In this talk, I will firstly give a brief introduction to the audio, speech and language processing group in the Northwestern Polytechnical University. After that, I will focus on a recent work towards photo-real talking avatar animation using deep learning technologies. Specifically, we propose to use deep bidirectional LSTM (BLSTM) for audio/visual modeling in our photo-real talking head system. Long short-term memory (LSTM) is a specific recurrent neural network (RNN) architecture that is designed to model temporal sequences and their long-range dependencies more accurately than conventional RNNs. Compared with our previous HMM-based system, the newly proposed deep BLSTM-based one is apparently better on both objective measurement and subjective A/B test. Finally in my talk, I will talk about our latest attempts on the voice conversion task that transforms source speech to the desired target speech.

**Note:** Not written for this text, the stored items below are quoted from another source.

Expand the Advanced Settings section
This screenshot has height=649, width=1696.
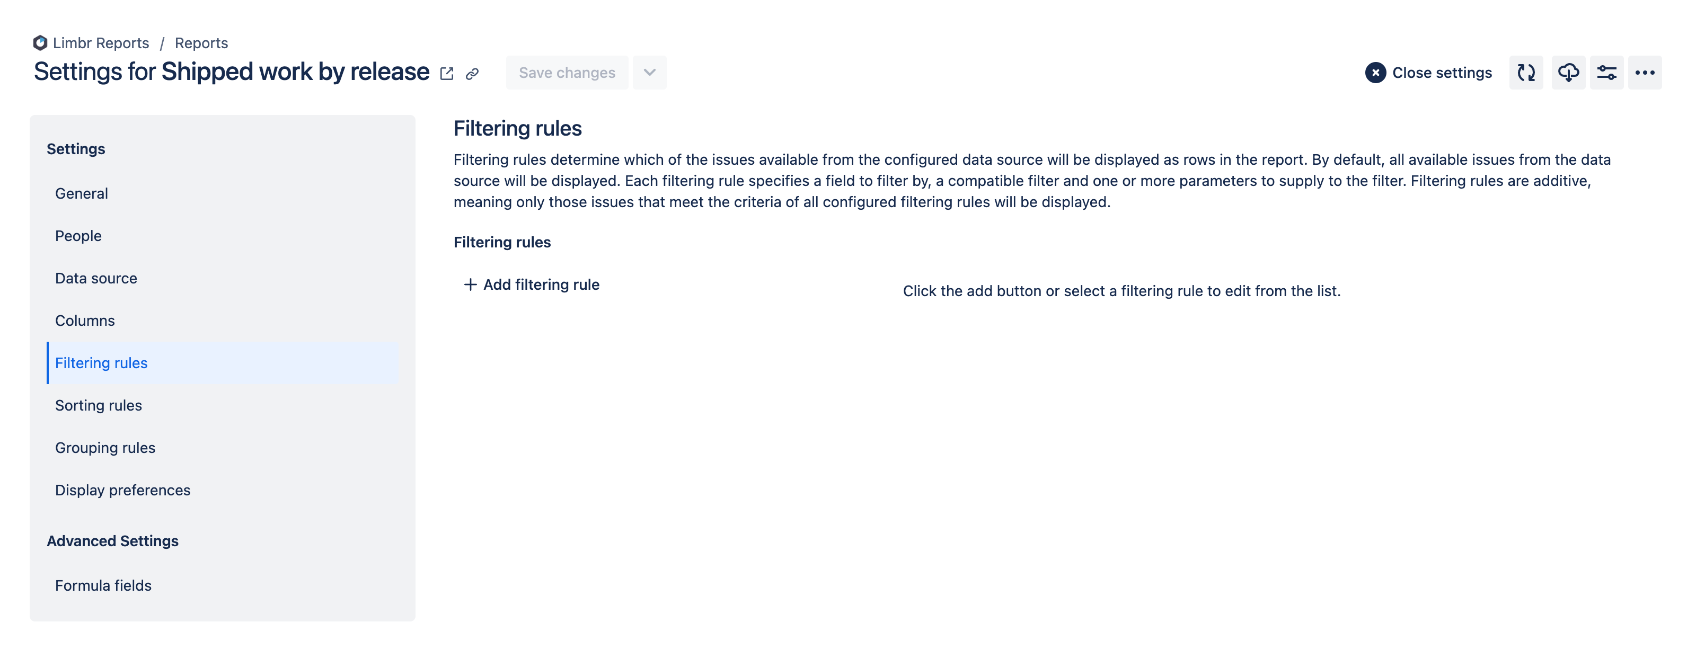(x=113, y=540)

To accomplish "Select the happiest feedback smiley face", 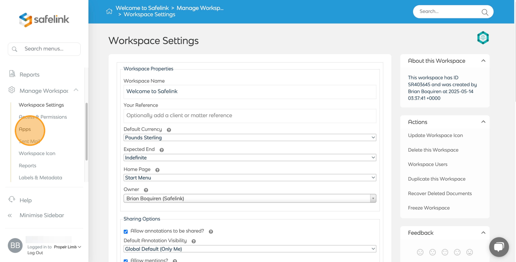I will point(469,252).
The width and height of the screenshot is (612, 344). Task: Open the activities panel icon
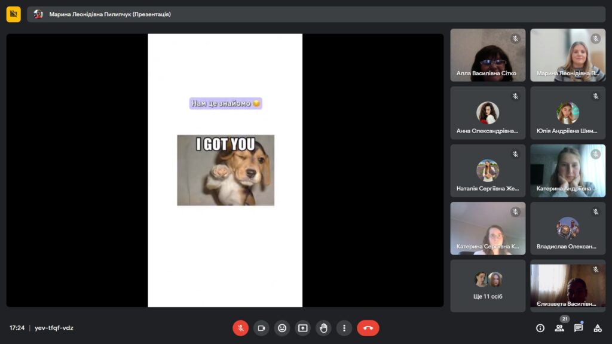pos(597,328)
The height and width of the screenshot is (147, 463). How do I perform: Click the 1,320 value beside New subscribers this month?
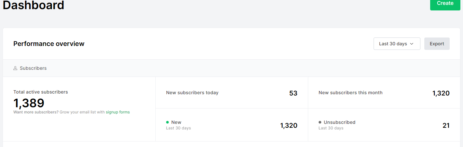tap(441, 93)
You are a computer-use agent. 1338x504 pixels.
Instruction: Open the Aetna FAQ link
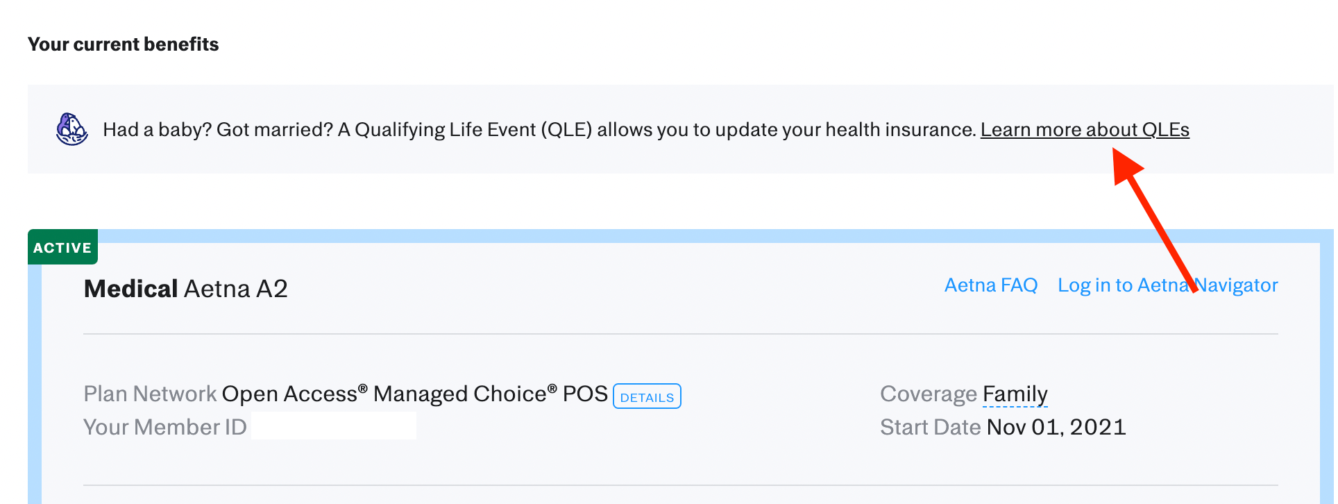pos(990,285)
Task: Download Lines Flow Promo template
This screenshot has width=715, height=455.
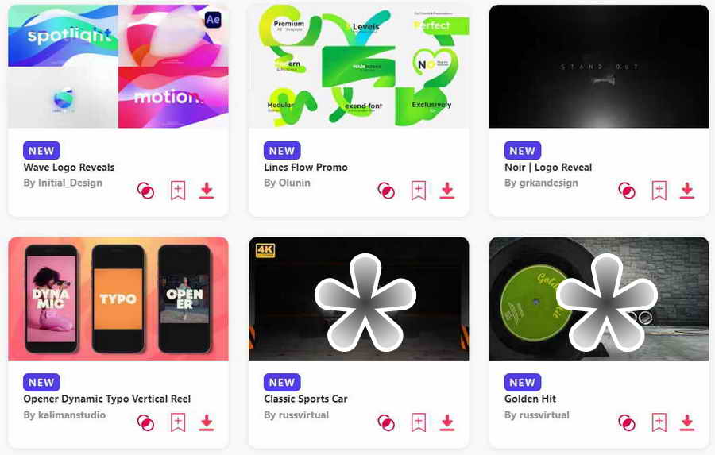Action: point(447,191)
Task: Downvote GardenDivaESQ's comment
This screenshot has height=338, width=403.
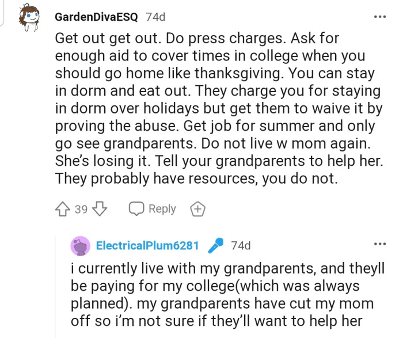Action: pyautogui.click(x=100, y=209)

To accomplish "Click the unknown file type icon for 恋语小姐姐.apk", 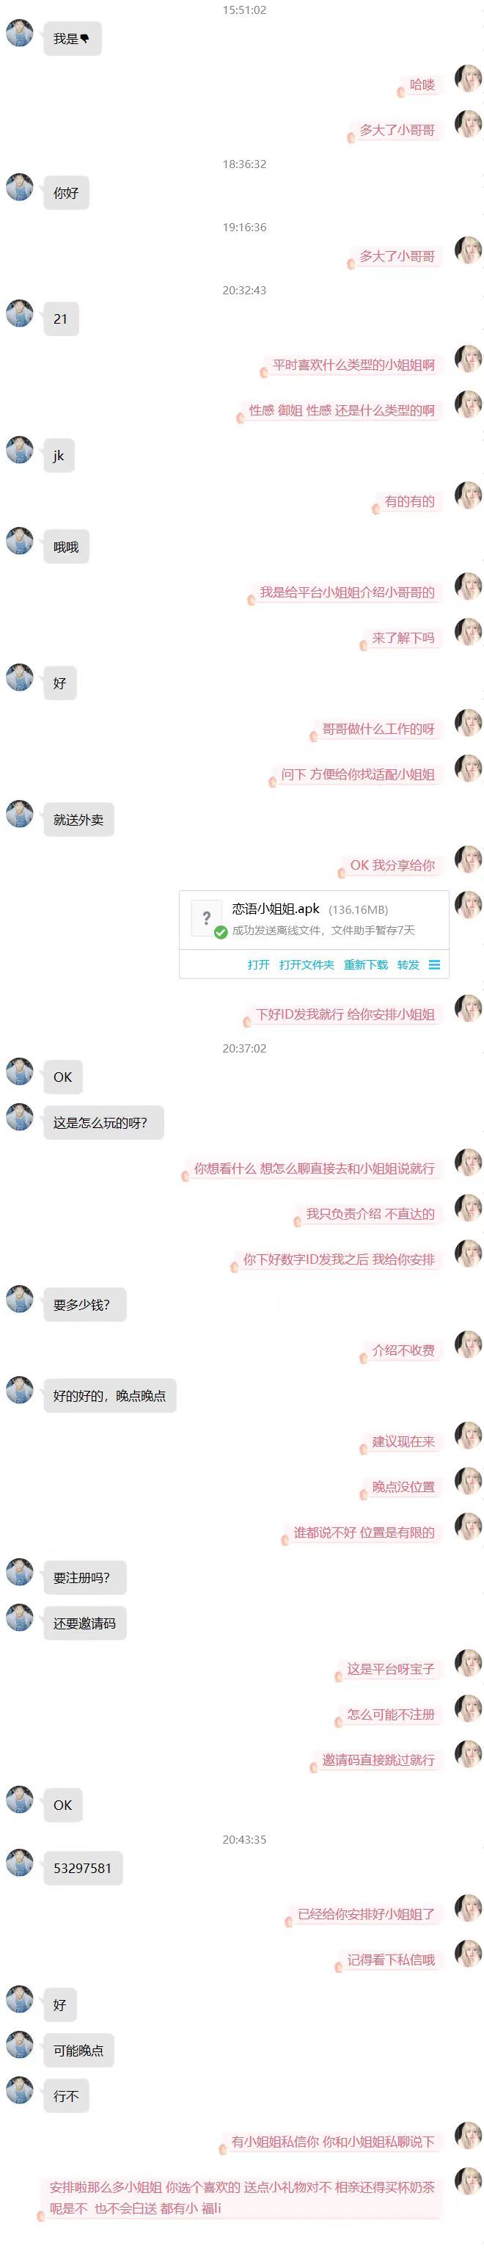I will click(206, 918).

Lei Xie received the Ph.D. degree in computer science from Northwestern Polytechnical University, Xi’an, China, in 2004. From 2001 to 2002, he was with the Department of Electronics and Information Processing, Vrije Universiteit Brussel, Brussels, Belgium, as a Visiting Scientist. From 2004 to 2006, he was a Senior Research Associate with the Center for Media Technology, School of Creative Media, City University of Hong Kong, Hong Kong, China. From 2006 to 2007, he was a Postdoctoral Fellow with the Human-Computer Communications Laboratory, Department of Systems Engineering and Engineering Management, The Chinese University of Hong Kong, Hong Kong. He is currently a Professor with School of Computer Science, Northwestern Polytechnical University, Xi’an, China. He has published more than 120 papers in major journals and conference proceedings, such as IEEE Transactions on Audio, Speech and Language Processing, IEEE Transactions on Multimedia, Pattern Recognition, ACM/Springer Multimedia Systems, Springer Multimedia Tools and Applications, ACL, ACM Multimedia, ICASSP, Interspeech, ICPR, and ICME. His current research interests include speech and language processing, multimedia, and human-computer interaction. Dr. Xie is a senior member of IEEE and a senior member of China Computer Federation. He serves as the Vice Director of the Speech Information Processing Technical Committee for the Chinese Information Processing Society of China. He has served as program chair, organizing chair, and program/organizing committee member for various major conferences. He was the publication chair of Interspeech2014. He will serve as the technical program chair of ISCSLP2016.